13.02.2015, 10:00, CinemaxX 7
Director: Laura Bispuri
Cast: Alba Rohrwacher, Flonja Kodheli, Lars Eidinger, Luan Jaha
Hana is growing up in an archaic alpine landscape in Albania where the old codes and traditional gender roles prevail. She escapes the fate of a wife and servant when, in accordance with the Kanun, the traditional Albanian law, she pledges herself to life-long virginity, thus sacrificing her femininity for perceived freedom. From now on, she is treated like a man. She is given a dagger and the name of Mark. But after ten years of seclusion, she decides to change her life and takes the train to Milan, where her sister lives with her family. She is not exactly expecting Hana …In her debut feature film, Laura Bispuri accompanies a young woman on a difficult and painful odyssey, away from the oldfashioned world of the mountains and into the modern life of the city. The film relays the story of a woman who rediscovers her sexuality and draws on allegoric images to allude to the ambivalences in Hana’s emotional life.
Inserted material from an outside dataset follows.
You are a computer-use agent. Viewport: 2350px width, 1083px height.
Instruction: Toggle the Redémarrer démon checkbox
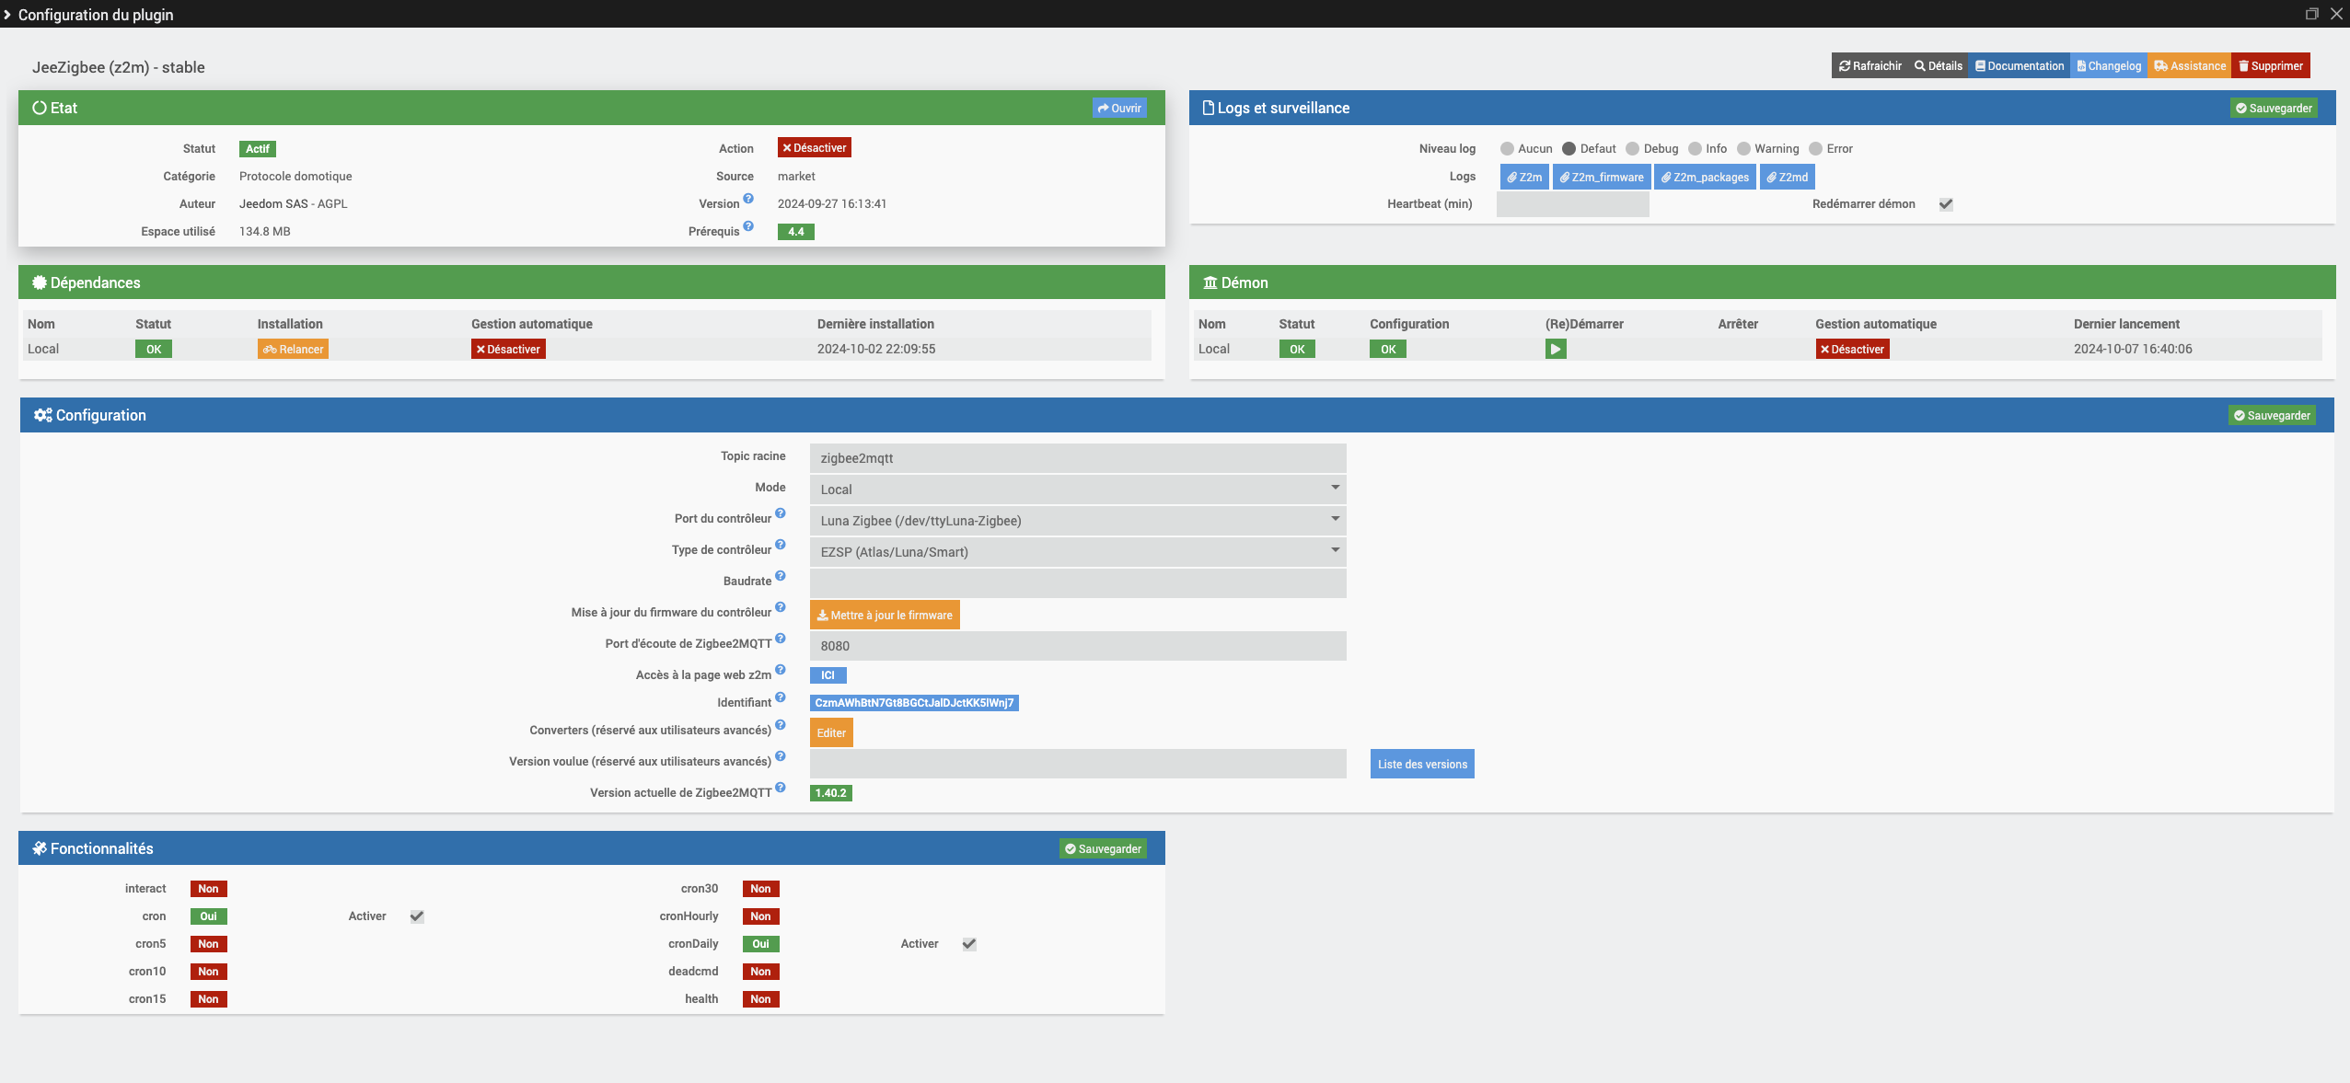pyautogui.click(x=1946, y=204)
This empathic study makes do with little dialogue, instead relying on glances, gestures and a protagonist who faces up to her own inconsistencies.
13.02.2015, 12:00, Friedrichstadtpalast
13.02.2015, 19:00, Haus der Berliner Festspiele
13.02.2015, 21:00, Friedrichstadtpalast
Director: Jannik Splidsboel
Tulsa, Oklahoma is a city in the midst of the USA’s Bible Belt with almost 400,000 inhabitants, over 4,000 churches and just one gay and lesbian youth centre. This is the meeting place for Larissa, Ben, ‘D’ and other youths who because of their decision to live gay, lesbian and transgender lives, are either not accepted or, on the contrary, have received strong support from their families and unconditional love.Jannik Splidsboel, whose film How Are You screened in Panorama in 2011, takes an almost entirely observational approach to his depiction of the lives of these three teenagers, their first love or their longing for love, their coming out, and their dreams for the future. In an unhurried, almost casual fashion, the film shows how ‘D’ manages step by step to improve his precarious existence and how Ben learns from his brother how to defend himself. Courtesy of Larissa and her girlfriend we are also are treated to one of the most dazzling and colourful lesbian kiss scenes in film history. Misfits portrays three basically ‘average’ young people as they try to live queer lives, find their gender identities, love and be loved in an environment pervaded by religious fundamentalism.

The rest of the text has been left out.